EXERCISE: Reproduce, exactly as they appear, the line containing "Pause (530, 683)" and every line after it, ending with the last line of the records.
------ DATASET ------
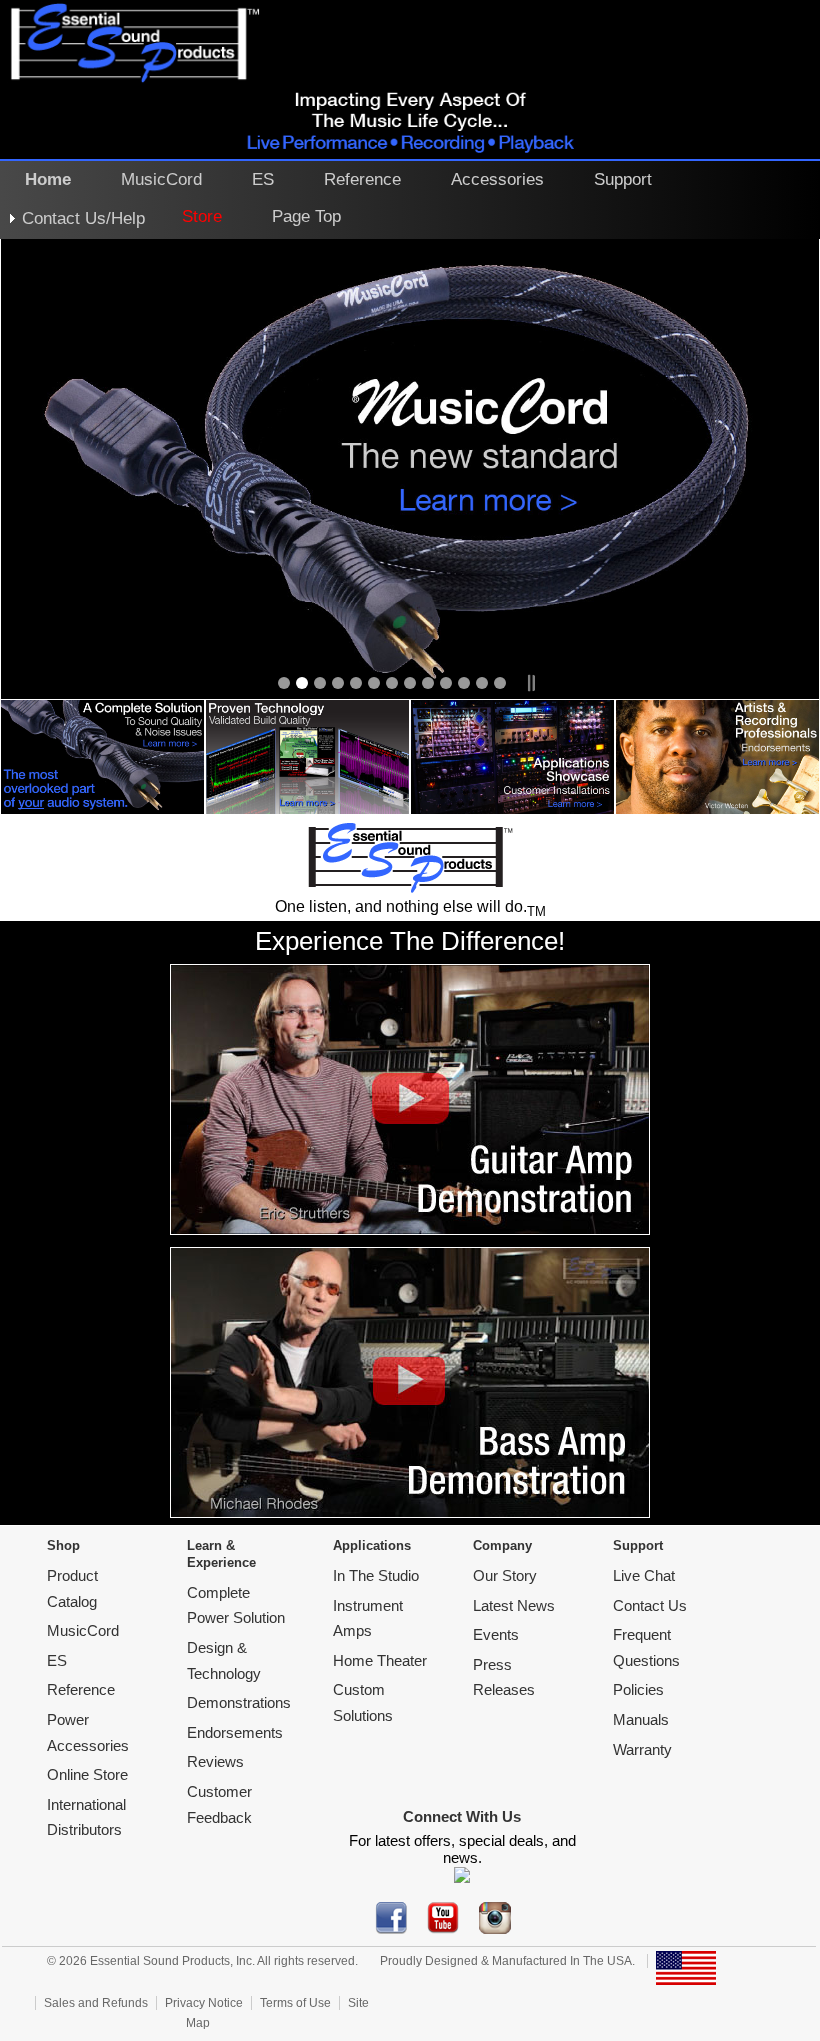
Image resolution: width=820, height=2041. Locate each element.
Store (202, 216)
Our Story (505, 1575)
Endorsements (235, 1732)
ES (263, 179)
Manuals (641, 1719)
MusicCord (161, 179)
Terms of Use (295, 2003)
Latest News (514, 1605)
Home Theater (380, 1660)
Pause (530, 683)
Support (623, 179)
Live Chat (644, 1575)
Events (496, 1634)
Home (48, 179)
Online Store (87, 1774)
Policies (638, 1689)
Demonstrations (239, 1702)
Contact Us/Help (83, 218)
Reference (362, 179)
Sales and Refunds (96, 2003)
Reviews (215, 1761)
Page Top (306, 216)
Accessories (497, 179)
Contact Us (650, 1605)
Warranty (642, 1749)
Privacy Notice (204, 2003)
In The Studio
------
ANSWER FOR THIS EXERCISE:
Pause (530, 683)
Support (623, 179)
Live Chat (644, 1575)
Events (496, 1634)
Home (48, 179)
Online Store (87, 1774)
Policies (638, 1689)
Demonstrations (239, 1702)
Contact Us/Help (83, 218)
Reference (362, 179)
Sales and Refunds (96, 2003)
Reviews (215, 1761)
Page Top (306, 216)
Accessories (497, 179)
Contact Us (650, 1605)
Warranty (642, 1749)
Privacy Notice (204, 2003)
In The Studio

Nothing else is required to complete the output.